Top of Text provided

Ask Orthopedic Surgeons is a weekly series of questions posed to orthopedic surgeons around the country about clinical, business and policy issues affecting spine care. Becker’s invites all orthopedic surgeon and specialist responses.

Next question: What was the biggest obstacle you have faced in your career? How did you overcome it? 

Please send responses to Claire Wallace at cwallace@beckershealthcare.com by 5 p.m. Central time Friday, March 14.

Editor’s note: Responses were lightly edited for clarity and length.

Question: What is the case you were most proud of in 2024?

Joseph Koressel, MD. Orthopedic Surgeon at Hoag Orthopedic Institute (Irvine, Calif.): I had a patient who underwent total knee arthroplasty by another surgeon. Due to spine issues that created weakness in the patient’s legs, the patient developed significant instability in the replaced knee. The spine issues were eventually fixed, but the knee instability remained, with approximately 30 degrees of hyperextension. The patient could no longer walk or perform activities of daily living. I revised the knee to a hinged component due to the recurvatum deformity. The patient was very thankful and was able to get their life back.

Bryanna Vesely, DPM. Foot and Ankle Specialist at the Orthopaedic & Spine Center (Newport News, Va.): Whenever you hear someone has had three surgeries on a foot already, often we think, “why would a fourth one help?” A kind, 64-year-old woman came in unable to wear shoes due to her forefoot deformity. She told me she has had three surgeries by two outside doctors already and still can’t tolerate shoes. As we all know, forefoot surgeries can be tricky as sometimes deformities reoccur despite our best efforts. We had a thorough discussion about the risks of having a fourth surgery and the difficult nature of revision surgery. However, she wanted to give it a try. I performed revision HIPJ arthrodesis for previous non-union, 2nd Weil osteotomy and 2-5 revision hammer toes. Happy to say, she has recovered beautifully and can now wear regular shoes. Her correction has maintained (so far) and she is ambulating with no pain. While a lot of time the idea of a (triple) revision surgery makes us want to lean towards conservative treatment, I am happy to say this surgery worked and the patient is ecstatic.

Erick Westbroek, MD. Neurospine Surgeon at Providence St. Jude Medical Center (Fullerton, Calif.): If I had to pick the surgical case I’m most proud of from 2024, it would be a 50-year-old man who had been living with the devastating effects of an old thoracolumbar trauma. Years ago, he had undergone a thoracolumbar decompression and fusion, but over time, things deteriorated — his hardware was removed, and he developed severe compression fractures at T12, L1, and L2. The result? An 83-degree kyphotic deformity that made it impossible for him to stand upright or even lie flat.

When I first met him, his quality of life had been completely stolen by his condition. He couldn’t rest comfortably, and every movement was a struggle. We decided on a two-part surgical plan: first, an L1-L2 XLIF with anterior column release, followed by T11-T12, T12-L1, and L1-L2 Ponte osteotomies and a long-instrumented fusion from T4 to the pelvis. It was an extensive reconstruction, but it gave him the best chance at regaining a more natural posture and, most importantly, a life without constant discomfort.

The moment that will always stick with me happened in the PACU. As he was waking up from anesthesia — still groggy, still half-dreaming — he kept repeating the same thing over and over: “It’s the first time I’ve been able to lie flat in years.” That moment, right there, reminded me why I do this work.

Bottom of Text provided

• What needs to be done
In the Ask Orthopedic Surgeons excerpt, how large was the kyphotic deformity in Erick Westbroek's 50-year-old patient?

Top of Records shown

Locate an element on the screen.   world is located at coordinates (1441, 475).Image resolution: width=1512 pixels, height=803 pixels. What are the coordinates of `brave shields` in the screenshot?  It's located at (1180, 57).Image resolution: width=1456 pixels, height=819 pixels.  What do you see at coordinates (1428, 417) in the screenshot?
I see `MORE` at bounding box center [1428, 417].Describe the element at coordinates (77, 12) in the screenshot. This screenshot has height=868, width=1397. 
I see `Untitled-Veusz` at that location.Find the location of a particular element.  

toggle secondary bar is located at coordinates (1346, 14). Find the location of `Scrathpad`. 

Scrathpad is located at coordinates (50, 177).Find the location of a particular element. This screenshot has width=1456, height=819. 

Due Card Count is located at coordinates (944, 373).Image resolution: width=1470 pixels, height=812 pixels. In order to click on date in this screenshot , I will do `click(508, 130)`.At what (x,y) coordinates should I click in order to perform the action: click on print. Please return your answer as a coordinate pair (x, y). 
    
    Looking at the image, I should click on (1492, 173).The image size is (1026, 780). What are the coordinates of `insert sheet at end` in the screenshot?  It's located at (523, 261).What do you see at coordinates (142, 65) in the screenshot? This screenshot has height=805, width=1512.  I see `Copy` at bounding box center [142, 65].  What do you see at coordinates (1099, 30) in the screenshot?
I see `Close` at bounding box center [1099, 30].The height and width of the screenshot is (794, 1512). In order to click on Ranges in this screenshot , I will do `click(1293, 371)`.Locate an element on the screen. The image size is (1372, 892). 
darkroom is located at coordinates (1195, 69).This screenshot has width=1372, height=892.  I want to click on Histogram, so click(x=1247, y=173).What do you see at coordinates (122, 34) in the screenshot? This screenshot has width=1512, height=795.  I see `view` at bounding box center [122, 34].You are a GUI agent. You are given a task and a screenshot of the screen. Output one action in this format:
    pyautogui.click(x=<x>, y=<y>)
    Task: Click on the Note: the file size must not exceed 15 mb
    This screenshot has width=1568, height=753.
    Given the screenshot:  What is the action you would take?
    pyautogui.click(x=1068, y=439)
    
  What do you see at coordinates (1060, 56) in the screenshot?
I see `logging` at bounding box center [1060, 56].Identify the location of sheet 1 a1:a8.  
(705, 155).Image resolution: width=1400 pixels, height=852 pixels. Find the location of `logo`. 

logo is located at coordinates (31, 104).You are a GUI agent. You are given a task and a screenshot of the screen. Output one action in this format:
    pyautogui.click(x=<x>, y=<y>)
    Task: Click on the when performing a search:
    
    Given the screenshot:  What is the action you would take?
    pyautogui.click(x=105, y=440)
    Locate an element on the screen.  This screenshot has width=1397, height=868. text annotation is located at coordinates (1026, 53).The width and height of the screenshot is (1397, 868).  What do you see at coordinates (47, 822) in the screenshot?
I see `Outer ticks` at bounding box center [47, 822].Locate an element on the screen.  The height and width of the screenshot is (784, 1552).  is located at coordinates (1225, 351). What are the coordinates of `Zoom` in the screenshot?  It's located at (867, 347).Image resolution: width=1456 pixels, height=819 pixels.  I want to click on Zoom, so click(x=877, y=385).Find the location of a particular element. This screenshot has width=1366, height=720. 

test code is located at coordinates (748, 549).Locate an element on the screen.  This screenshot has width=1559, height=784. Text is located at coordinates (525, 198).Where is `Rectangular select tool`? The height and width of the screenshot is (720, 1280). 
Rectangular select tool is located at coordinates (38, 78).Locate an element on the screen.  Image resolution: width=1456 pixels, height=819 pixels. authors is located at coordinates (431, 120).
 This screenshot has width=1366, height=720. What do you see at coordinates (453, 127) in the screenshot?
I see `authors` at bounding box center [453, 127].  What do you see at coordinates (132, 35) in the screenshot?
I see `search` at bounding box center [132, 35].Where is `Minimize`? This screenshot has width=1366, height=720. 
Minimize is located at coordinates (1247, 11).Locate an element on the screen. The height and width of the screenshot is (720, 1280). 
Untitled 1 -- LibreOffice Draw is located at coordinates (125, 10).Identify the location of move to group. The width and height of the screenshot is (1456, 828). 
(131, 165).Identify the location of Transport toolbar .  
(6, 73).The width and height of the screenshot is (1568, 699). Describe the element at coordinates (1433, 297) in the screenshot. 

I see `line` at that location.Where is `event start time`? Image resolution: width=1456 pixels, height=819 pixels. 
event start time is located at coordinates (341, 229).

Bottom of Records shown

• Task output
83 degrees